- _Try it_:
Output the listing exactly, leaving out no line.
Data to use section start
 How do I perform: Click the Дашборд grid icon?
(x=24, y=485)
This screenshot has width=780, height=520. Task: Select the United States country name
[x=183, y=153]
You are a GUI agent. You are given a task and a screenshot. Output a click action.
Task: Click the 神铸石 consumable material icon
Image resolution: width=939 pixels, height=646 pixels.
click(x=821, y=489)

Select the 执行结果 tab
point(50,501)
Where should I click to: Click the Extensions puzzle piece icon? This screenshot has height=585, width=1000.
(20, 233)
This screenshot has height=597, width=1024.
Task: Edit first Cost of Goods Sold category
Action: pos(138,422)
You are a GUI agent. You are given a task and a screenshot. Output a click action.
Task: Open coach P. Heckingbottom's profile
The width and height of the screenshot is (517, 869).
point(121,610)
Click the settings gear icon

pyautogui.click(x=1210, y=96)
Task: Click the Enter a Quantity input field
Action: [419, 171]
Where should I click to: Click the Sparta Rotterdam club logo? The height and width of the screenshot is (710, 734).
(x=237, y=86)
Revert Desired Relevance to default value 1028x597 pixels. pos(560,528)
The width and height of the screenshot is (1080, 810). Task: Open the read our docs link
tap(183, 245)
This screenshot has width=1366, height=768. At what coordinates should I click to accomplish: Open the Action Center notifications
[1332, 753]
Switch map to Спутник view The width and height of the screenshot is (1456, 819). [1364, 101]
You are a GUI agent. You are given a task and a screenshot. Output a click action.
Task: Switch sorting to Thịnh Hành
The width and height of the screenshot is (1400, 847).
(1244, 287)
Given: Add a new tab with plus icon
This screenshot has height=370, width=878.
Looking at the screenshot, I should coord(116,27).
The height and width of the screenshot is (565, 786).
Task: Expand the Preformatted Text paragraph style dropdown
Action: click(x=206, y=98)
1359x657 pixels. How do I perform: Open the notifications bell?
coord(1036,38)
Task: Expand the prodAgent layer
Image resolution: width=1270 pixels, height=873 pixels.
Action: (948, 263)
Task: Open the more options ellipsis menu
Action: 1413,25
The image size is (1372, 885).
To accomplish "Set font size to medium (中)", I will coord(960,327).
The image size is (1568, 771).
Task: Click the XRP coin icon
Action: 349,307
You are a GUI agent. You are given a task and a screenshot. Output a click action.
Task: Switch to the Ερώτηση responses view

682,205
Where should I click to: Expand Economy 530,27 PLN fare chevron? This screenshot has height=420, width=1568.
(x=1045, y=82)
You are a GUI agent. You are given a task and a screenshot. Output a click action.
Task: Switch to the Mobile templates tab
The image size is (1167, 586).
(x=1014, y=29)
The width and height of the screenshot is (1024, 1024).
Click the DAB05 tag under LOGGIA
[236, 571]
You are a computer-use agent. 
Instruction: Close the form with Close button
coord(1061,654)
Data to use section end
- _Your solution_:
 How do I perform: Click the Дашборд grid icon?
(x=24, y=485)
This screenshot has width=780, height=520. Task: Select the United States country name
[x=183, y=153]
You are a GUI agent. You are given a task and a screenshot. Output a click action.
Task: Click the 神铸石 consumable material icon
Image resolution: width=939 pixels, height=646 pixels.
click(x=821, y=489)

Select the 执行结果 tab
point(50,501)
Where should I click to: Click the Extensions puzzle piece icon? This screenshot has height=585, width=1000.
(20, 233)
This screenshot has height=597, width=1024.
Task: Edit first Cost of Goods Sold category
Action: pos(138,422)
You are a GUI agent. You are given a task and a screenshot. Output a click action.
Task: Open coach P. Heckingbottom's profile
The width and height of the screenshot is (517, 869).
point(121,610)
Click the settings gear icon

pyautogui.click(x=1210, y=96)
Task: Click the Enter a Quantity input field
Action: [419, 171]
Where should I click to: Click the Sparta Rotterdam club logo? The height and width of the screenshot is (710, 734).
(x=237, y=86)
Revert Desired Relevance to default value 1028x597 pixels. pos(560,528)
The width and height of the screenshot is (1080, 810). Task: Open the read our docs link
tap(183, 245)
This screenshot has width=1366, height=768. At what coordinates should I click to accomplish: Open the Action Center notifications
[1332, 753]
Switch map to Спутник view The width and height of the screenshot is (1456, 819). [1364, 101]
You are a GUI agent. You are given a task and a screenshot. Output a click action.
Task: Switch sorting to Thịnh Hành
The width and height of the screenshot is (1400, 847).
(1244, 287)
Given: Add a new tab with plus icon
This screenshot has height=370, width=878.
Looking at the screenshot, I should coord(116,27).
The height and width of the screenshot is (565, 786).
Task: Expand the Preformatted Text paragraph style dropdown
Action: click(x=206, y=98)
1359x657 pixels. How do I perform: Open the notifications bell?
coord(1036,38)
Task: Expand the prodAgent layer
Image resolution: width=1270 pixels, height=873 pixels.
Action: (948, 263)
Task: Open the more options ellipsis menu
Action: 1413,25
The image size is (1372, 885).
To accomplish "Set font size to medium (中)", I will coord(960,327).
The image size is (1568, 771).
Task: Click the XRP coin icon
Action: 349,307
You are a GUI agent. You are given a task and a screenshot. Output a click action.
Task: Switch to the Ερώτηση responses view

682,205
Where should I click to: Expand Economy 530,27 PLN fare chevron? This screenshot has height=420, width=1568.
(x=1045, y=82)
You are a GUI agent. You are given a task and a screenshot. Output a click action.
Task: Switch to the Mobile templates tab
The image size is (1167, 586).
(x=1014, y=29)
The width and height of the screenshot is (1024, 1024).
Click the DAB05 tag under LOGGIA
[236, 571]
You are a computer-use agent. 
Instruction: Close the form with Close button
coord(1061,654)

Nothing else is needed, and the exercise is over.